The largest of the national accreditors is threatening to withdraw its approval of 49 health and art-and-design colleges owned by the Career Education Corporation, less than a month after the company reported problems with the colleges’ job-placement rates.
Last Monday the Accrediting Council for Independent Colleges and Schools sent a letter to the corporation ordering it to “show cause” why the colleges should retain their accreditation, the company disclosed in a filing today with the Securities and Exchange Commission.
The accreditor will hear the company’s appeal at its annual meeting, in early December.
The Career Education Corporation stumbled on the placement-rate problems at its health and art colleges this fall, while gathering documents to respond to a subpoena from the New York attorney general. It hired a lawyer to investigate placement-rate practices on all of its campuses and reported its discovery to the council.
The investigation confirmed that certain placements “lacked sufficient supporting documentation” or otherwise failed to meet the company’s “placement guidelines,” according to a company news release. Removing those graduates from the total caused all but 13 of the company’s health-education and art-and-design colleges to drop below the 65-percent placement-rate benchmark set by the council.
The investigator is still reviewing placement-rate data at the company’s other domestic campuses, including American InterContinental University, Colorado Technical University, and its culinary schools.
In a conference call with investors three weeks ago, Michael J. Graham, the company’s chief financial officer and executive vice president, said it had taken action against career-services employees responsible for the “improper actions” and would retrain its remaining employees. He said the company would clarify its criteria for counting placements and would cap enrollments in some programs where jobs were scarce, while closing others.
Although the accreditor’s action is serious, it is not necessarily a death sentence for Career Education’s health and art-and-design divisions. Accreditors are notoriously slow to act against colleges, and only rarely do they revoke an institution’s accreditation. On its Web site the council lists only 11 colleges that have lost accreditation since February 2007, and many of them were closing or switching programs to another accreditor, said Jeffrey M. Silber, an analyst with BMO Capital Markets.

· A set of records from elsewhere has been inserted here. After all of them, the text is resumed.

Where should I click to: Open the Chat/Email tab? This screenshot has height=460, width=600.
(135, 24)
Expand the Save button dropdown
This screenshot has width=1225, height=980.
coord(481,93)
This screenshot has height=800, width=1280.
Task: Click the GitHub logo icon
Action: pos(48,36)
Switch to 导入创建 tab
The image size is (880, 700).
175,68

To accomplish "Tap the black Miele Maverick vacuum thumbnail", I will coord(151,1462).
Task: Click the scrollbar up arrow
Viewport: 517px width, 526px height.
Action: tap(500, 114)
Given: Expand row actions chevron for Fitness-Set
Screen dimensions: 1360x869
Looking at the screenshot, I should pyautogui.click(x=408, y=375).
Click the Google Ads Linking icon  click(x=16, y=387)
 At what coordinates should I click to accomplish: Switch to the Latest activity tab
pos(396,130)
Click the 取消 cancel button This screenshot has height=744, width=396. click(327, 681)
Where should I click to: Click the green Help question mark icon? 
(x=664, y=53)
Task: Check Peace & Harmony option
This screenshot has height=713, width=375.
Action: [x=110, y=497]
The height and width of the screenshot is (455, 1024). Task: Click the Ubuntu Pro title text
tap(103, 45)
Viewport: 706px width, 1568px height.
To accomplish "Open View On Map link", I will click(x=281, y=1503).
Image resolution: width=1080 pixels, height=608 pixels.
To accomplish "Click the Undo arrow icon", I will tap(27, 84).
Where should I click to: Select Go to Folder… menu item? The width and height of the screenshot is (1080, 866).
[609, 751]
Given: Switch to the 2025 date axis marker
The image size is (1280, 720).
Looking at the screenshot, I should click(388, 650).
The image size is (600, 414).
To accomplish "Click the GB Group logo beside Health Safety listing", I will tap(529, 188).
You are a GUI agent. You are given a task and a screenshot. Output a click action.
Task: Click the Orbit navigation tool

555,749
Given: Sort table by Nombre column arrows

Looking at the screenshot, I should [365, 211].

The action against the Career Education Corporation comes as a growing number of for-profit colleges face lawsuits and investigations into their job-placement practices.
The corporation is no stranger to placement-rate controversy. In July 2005 officials at California’s Bureau for Private Postsecondary and Vocational Education restricted the operating license of the Brooks Institute of Photography, alleging that the institution deliberately misled its students about their employment prospects by falsifying job-placement data.
The company, which owns the Brooks Institute, appealed the bureau’s actions, and an administrative-law judge in Los Angeles proposed to dismiss the bureau’s notice of conditional approval after determining that it had not done a thorough on-site review of the institution.
The California Department of Consumer Affairs accepted the decision and allowed the Brooks Institute to continue normal operations.
Last year the company offered to pay $40-million to settle a class-action lawsuit filed in 2007 by students who accused the California Culinary Academy in San Francisco of misleading students about their job prospects. According to the lawsuit, the college reported rates between 75 and 96 percent for its culinary-arts and baking programs, but didn’t disclose that a majority of graduates were working not as chefs, as they had been promised, but as prep and line cooks—minimum-wage jobs they could have obtained without a degree.
The settlement, which is awaiting approval by a California judge, would provide rebates of up to $20,000 to 8,500 students who attended the academy, part of the Le Cordon Bleu chain, from 2003 to 2008. It would also forgive $1.8-million of their student debt.
Two other Le Cordon Bleu schools—the California School of Culinary Arts in Pasadena and the Western Culinary Institute in Portland—also face class-action lawsuits from former students who say they were misled about the schools’ job-placement rates. A group of former medical-assisting students at Sanford-Brown’s campus in Collinsville, Ill., is suing for similar reasons.